Supplied information:
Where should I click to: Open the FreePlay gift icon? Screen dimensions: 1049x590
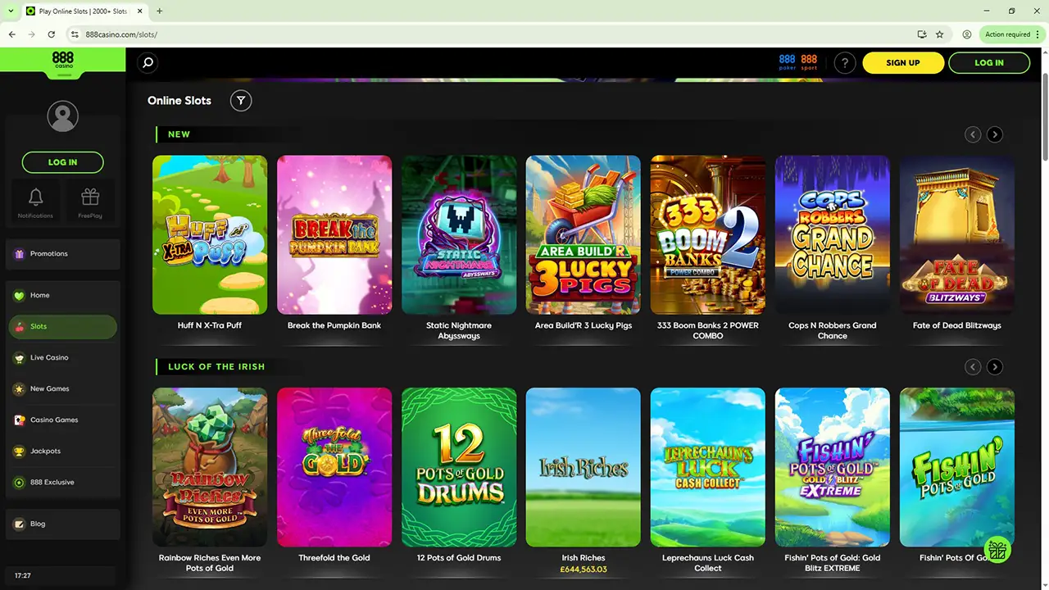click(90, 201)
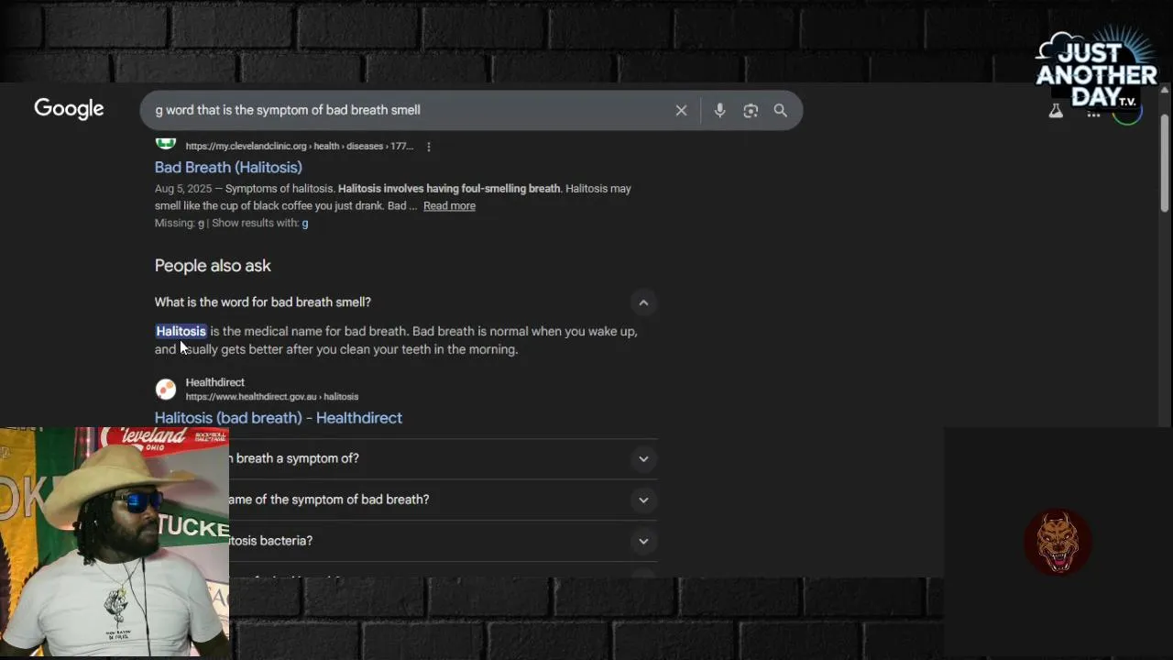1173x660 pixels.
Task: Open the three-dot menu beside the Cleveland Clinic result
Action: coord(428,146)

* * *

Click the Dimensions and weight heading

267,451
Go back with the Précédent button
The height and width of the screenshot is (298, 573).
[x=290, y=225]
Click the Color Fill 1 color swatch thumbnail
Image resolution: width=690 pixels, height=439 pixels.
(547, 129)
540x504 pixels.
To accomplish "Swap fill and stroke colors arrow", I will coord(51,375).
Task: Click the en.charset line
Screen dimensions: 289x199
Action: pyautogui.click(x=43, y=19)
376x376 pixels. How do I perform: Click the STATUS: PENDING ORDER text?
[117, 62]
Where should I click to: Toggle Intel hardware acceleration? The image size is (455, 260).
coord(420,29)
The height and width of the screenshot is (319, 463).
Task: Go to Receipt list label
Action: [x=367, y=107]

* * *

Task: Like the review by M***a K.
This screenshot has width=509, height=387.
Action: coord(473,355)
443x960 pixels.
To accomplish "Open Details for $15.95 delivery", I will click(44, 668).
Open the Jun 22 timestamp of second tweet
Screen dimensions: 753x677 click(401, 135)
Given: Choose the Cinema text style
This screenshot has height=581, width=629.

What the exercise asks:
Would you please copy, word for word, everything above from the line containing "443x960 pixels." down to the line containing "This screenshot has height=581, width=629.", those two lines included?

Task output:
443x960 pixels.
To accomplish "Open Details for $15.95 delivery", I will click(44, 668).
Open the Jun 22 timestamp of second tweet
Screen dimensions: 753x677 click(401, 135)
Given: Choose the Cinema text style
This screenshot has height=581, width=629.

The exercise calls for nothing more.